* _Stored data_
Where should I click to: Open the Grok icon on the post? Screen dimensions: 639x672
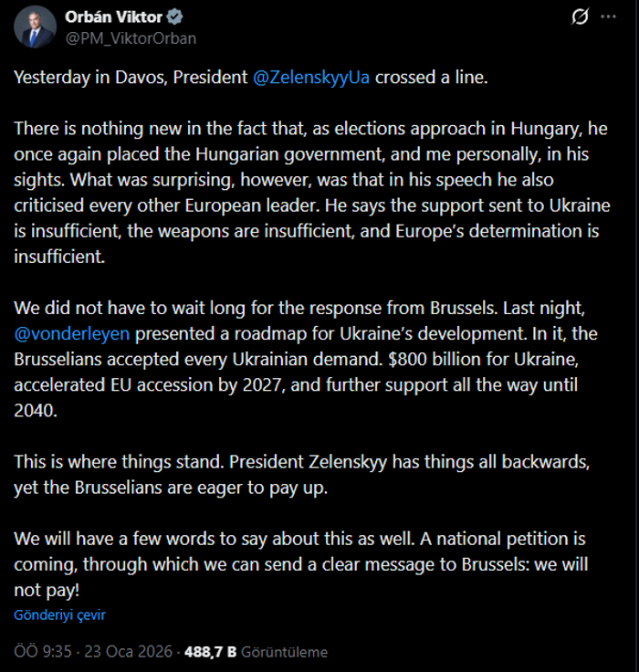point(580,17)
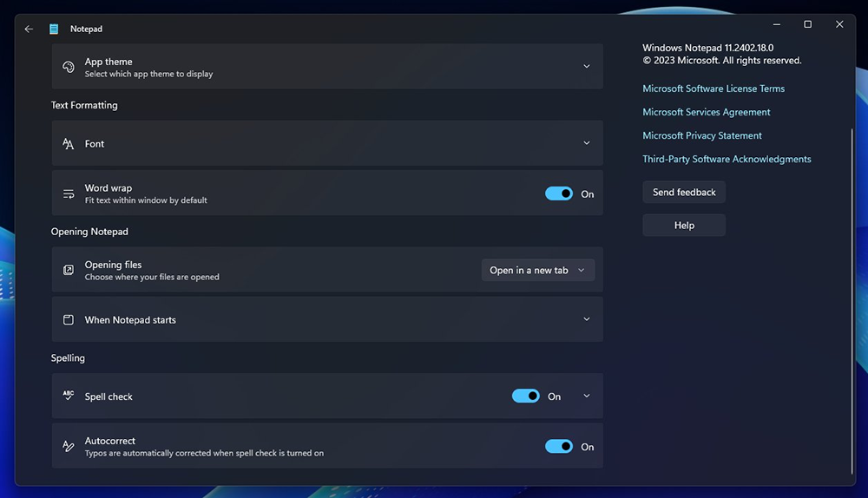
==
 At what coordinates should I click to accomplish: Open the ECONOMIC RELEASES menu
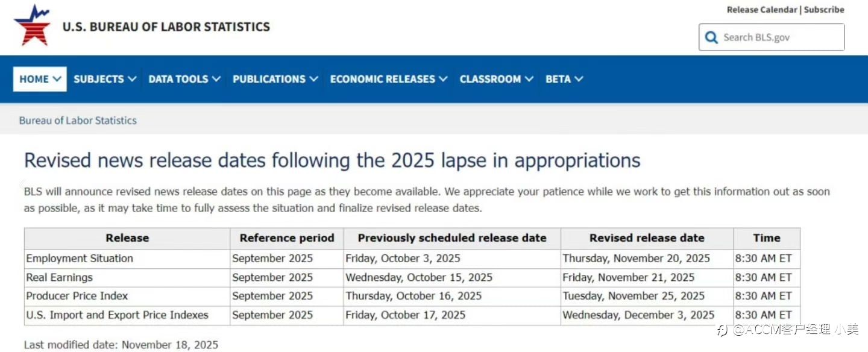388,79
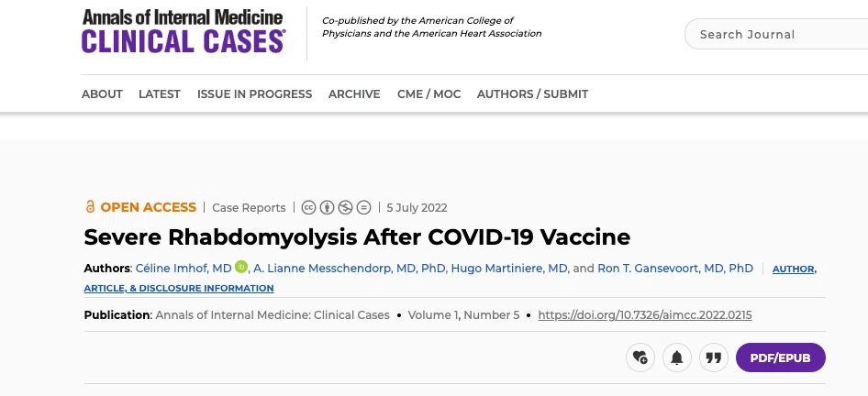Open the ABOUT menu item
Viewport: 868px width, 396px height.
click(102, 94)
...
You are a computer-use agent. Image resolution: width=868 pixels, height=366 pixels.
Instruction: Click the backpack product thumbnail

* _Action item_
Every line above from the line with "You are a computer-use" to the line with "Instruction: Click the" is wanted, ends included; write them out exactly and add no other line.

* _Result of the exercise_
You are a computer-use agent. Image resolution: width=868 pixels, height=366 pixels.
Instruction: Click the backpack product thumbnail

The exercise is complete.